8500 Governor’s Hill Drive
 
 
Symmes Township, Ohio 45249
 
(Address of principal executive offices, including zip code)
 
 
 
 
(513) 900-5250
 
(Registrant’s telephone number, including area code)
 
Check the appropriate box below if the Form 8-K filing is intended to simultaneously satisfy the filing obligation of the registrant under any of the following provisions:
¨
Written communications pursuant to Rule 425 under the Securities Act (17 CFR 230.425)
¨
Soliciting material pursuant to Rule 14a-12 under the Exchange Act (17 CFR 240.14a-12)
¨
Pre-commencement communications pursuant to Rule 14d-2(b) under the Exchange Act (17 CFR 240.14d-2(b))
¨
Pre-commencement communications pursuant to Rule 13e-4(c) under the Exchange Act (17 CFR 240.13e-4(c))
 




Item 1.01    Entry into a Material Definitive Agreement.
On May 28, 2014, Vantiv, Inc. (the “Company”) entered into an underwriting agreement (the “Underwriting Agreement”) with Goldman, Sachs & Co. (the “Underwriter”) and Fifth Third Bank (the “Selling Stockholder”) pursuant to which the Selling Stockholder agreed to sell 5,780,000 shares (the “Shares”) of the Company’s Class A common stock, par value $0.00001 per share, to the Underwriter (the “Offering”). The Offering closed on June 2, 2014. The Company did not sell any shares in the Offering and did not receive any proceeds from the Offering.
The Offering was made pursuant to a prospectus supplement, dated May 28, 2014, to the prospectus, dated May 6, 2013, included in the Company’s registration statement on Form S-3 (File No. 333-188385), which was filed with the Securities and Exchange Commission on May 6, 2013.

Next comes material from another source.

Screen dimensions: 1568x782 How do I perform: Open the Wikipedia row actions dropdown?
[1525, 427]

The Underwriting Agreement contains customary representations, warranties and covenants and includes the terms and conditions for the sale of the shares by the Selling Stockholder to the Underwriter, indemnification and contribution obligations and other terms and conditions customary in agreements of this type.

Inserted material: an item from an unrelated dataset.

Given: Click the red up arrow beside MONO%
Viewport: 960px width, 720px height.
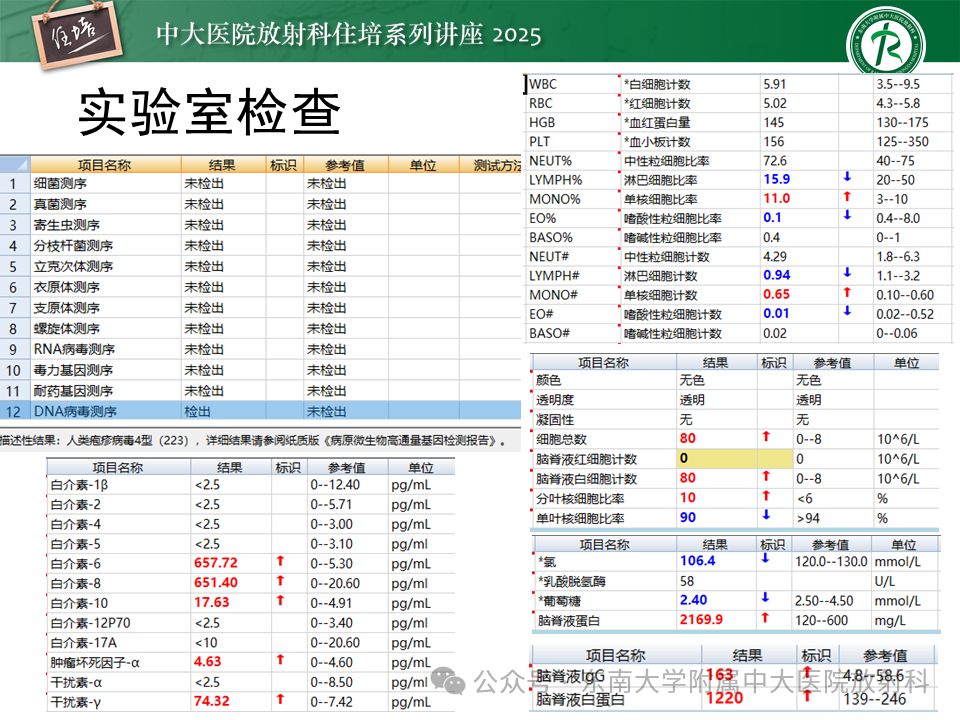Looking at the screenshot, I should [x=848, y=198].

A copy of the Underwriting Agreement is filed as Exhibit 1.1 hereto. The above description is qualified in its entirety by reference to such exhibit.

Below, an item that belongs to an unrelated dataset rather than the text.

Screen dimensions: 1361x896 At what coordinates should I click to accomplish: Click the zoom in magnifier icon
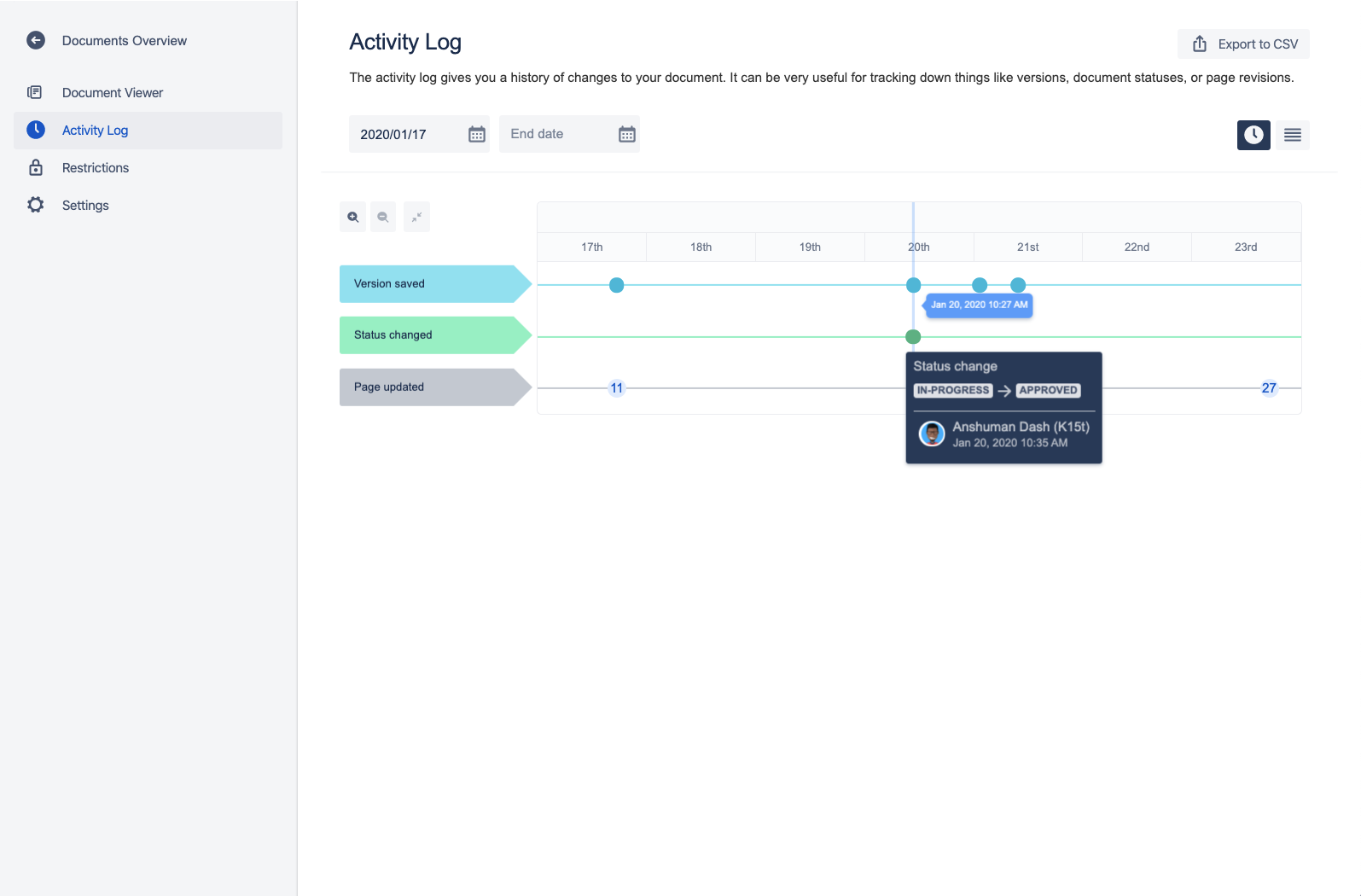tap(352, 218)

Item 3.02    Unregistered Sales of Equity Securities.
On June 2, 2014, the Company issued the Shares to Fifth Third Bank in a transaction that was not registered under the Securities Act of 1933, as amended (the “Securities Act”). The Shares were issued in reliance on the exemption from registration provided by Section 4(2) of the Securities Act, as the sale of the Shares did not involve a public offering. The Shares were issued in exchange for 5,780,000 Class B units in the Company’s subsidiary Vantiv Holding, LLC (“Vantiv Holding”) held by Fifth Third Bank pursuant to the terms of the Exchange Agreement, dated as of March 21, 2012, that the Company and Vantiv Holding entered into with Fifth Third Bank at the time of the Company’s initial public offering. The exchange occurred prior to and in connection with the consummation of the Offering described in Item 1.01 above. As a result of the exchange, an equivalent number of shares of the Company’s Class B common stock were cancelled. Following the exchange and the Offering described in Item 1.01 above, Fifth Third Bank holds 43,042,826 shares of the Company’s Class B common stock and 43,042,826 Class B units of Vantiv Holding, as well as a warrant to purchase an additional 20,378,027 non-voting units of Vantiv Holding at an exercise price of approximately $15.98 per unit.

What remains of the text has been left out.